• [DATA TO EXAMINE]
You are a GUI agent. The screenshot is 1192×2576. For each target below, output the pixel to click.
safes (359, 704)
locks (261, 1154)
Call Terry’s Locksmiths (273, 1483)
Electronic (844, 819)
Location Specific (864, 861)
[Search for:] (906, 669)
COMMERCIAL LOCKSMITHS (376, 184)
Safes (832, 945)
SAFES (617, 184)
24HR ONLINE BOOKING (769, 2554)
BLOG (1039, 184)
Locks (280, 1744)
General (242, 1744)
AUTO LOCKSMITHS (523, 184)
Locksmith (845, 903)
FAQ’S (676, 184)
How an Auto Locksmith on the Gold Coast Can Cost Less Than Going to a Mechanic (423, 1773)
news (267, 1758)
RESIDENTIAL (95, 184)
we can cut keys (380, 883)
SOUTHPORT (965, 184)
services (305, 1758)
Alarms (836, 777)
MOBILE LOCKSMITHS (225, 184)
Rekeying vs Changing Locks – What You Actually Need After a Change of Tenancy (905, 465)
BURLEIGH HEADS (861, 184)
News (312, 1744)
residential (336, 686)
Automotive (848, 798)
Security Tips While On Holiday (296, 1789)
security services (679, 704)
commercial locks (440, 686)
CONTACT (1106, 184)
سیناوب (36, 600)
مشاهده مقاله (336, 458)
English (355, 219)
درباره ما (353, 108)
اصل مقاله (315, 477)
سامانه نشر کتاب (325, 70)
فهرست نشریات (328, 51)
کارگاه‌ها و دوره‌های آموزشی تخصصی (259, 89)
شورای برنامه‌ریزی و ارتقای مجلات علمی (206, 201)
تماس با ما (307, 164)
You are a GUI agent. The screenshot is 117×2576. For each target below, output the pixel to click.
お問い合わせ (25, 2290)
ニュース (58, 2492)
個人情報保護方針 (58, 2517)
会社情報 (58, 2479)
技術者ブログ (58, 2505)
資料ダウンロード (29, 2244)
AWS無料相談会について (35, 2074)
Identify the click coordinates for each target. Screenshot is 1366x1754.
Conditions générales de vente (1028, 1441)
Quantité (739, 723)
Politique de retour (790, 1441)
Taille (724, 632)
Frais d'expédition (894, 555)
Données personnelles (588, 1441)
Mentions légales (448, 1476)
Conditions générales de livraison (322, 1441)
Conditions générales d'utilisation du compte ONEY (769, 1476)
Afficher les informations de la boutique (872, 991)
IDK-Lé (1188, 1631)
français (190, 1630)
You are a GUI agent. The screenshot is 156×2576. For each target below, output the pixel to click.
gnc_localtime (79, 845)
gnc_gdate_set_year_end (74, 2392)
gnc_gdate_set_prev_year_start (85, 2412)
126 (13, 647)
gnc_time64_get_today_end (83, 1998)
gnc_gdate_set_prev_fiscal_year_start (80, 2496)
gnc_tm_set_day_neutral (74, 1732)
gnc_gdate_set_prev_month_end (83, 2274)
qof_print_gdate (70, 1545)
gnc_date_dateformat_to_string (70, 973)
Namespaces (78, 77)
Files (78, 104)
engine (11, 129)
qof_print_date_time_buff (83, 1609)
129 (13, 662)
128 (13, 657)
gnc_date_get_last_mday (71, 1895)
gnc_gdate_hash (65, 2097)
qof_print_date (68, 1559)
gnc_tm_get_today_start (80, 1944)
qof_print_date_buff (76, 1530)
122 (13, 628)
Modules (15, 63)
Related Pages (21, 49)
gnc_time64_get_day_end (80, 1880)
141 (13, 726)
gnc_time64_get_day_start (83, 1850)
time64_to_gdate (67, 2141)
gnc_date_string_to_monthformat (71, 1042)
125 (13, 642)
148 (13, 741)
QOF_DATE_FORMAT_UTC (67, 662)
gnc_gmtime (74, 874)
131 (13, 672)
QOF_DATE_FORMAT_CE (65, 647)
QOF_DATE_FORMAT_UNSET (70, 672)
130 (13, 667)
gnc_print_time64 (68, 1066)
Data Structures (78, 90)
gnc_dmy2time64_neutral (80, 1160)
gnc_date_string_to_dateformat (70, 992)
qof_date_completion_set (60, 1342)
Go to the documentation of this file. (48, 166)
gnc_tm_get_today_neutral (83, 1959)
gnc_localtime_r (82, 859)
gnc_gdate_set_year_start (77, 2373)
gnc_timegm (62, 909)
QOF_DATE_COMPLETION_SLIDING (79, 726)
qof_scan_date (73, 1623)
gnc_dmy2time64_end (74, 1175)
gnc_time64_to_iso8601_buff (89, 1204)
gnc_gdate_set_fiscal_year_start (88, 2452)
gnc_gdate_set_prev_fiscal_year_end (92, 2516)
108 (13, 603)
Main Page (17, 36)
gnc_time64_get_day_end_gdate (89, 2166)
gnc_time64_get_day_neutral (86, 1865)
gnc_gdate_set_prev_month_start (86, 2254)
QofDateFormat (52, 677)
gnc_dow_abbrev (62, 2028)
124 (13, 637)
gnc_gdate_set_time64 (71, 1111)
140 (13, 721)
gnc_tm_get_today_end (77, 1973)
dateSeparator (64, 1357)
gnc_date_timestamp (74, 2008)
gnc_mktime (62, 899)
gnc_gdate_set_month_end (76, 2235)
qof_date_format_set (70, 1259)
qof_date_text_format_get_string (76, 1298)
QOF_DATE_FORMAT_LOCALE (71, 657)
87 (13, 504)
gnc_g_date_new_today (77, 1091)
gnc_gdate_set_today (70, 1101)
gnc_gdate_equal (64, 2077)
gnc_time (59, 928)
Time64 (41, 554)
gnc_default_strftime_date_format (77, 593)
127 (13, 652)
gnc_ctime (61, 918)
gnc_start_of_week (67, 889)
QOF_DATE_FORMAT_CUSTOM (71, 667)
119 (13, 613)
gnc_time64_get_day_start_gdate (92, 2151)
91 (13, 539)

• [WHAT TO DO] Return the opening line of the data and every line after it through the line containing "Automotive (848, 798)", please, exactly as written and with nothing added.

• [WRITTEN ANSWER]
You are a GUI agent. The screenshot is 1192×2576. For each target below, output the pixel to click.
safes (359, 704)
locks (261, 1154)
Call Terry’s Locksmiths (273, 1483)
Electronic (844, 819)
Location Specific (864, 861)
[Search for:] (906, 669)
COMMERCIAL LOCKSMITHS (376, 184)
Safes (832, 945)
SAFES (617, 184)
24HR ONLINE BOOKING (769, 2554)
BLOG (1039, 184)
Locks (280, 1744)
General (242, 1744)
AUTO LOCKSMITHS (523, 184)
Locksmith (845, 903)
FAQ’S (676, 184)
How an Auto Locksmith on the Gold Coast Can Cost Less Than Going to a Mechanic (423, 1773)
news (267, 1758)
RESIDENTIAL (95, 184)
we can cut keys (380, 883)
SOUTHPORT (965, 184)
services (305, 1758)
Alarms (836, 777)
MOBILE LOCKSMITHS (225, 184)
Rekeying vs Changing Locks – What You Actually Need After a Change of Tenancy (905, 465)
BURLEIGH HEADS (861, 184)
News (312, 1744)
residential (336, 686)
Automotive (848, 798)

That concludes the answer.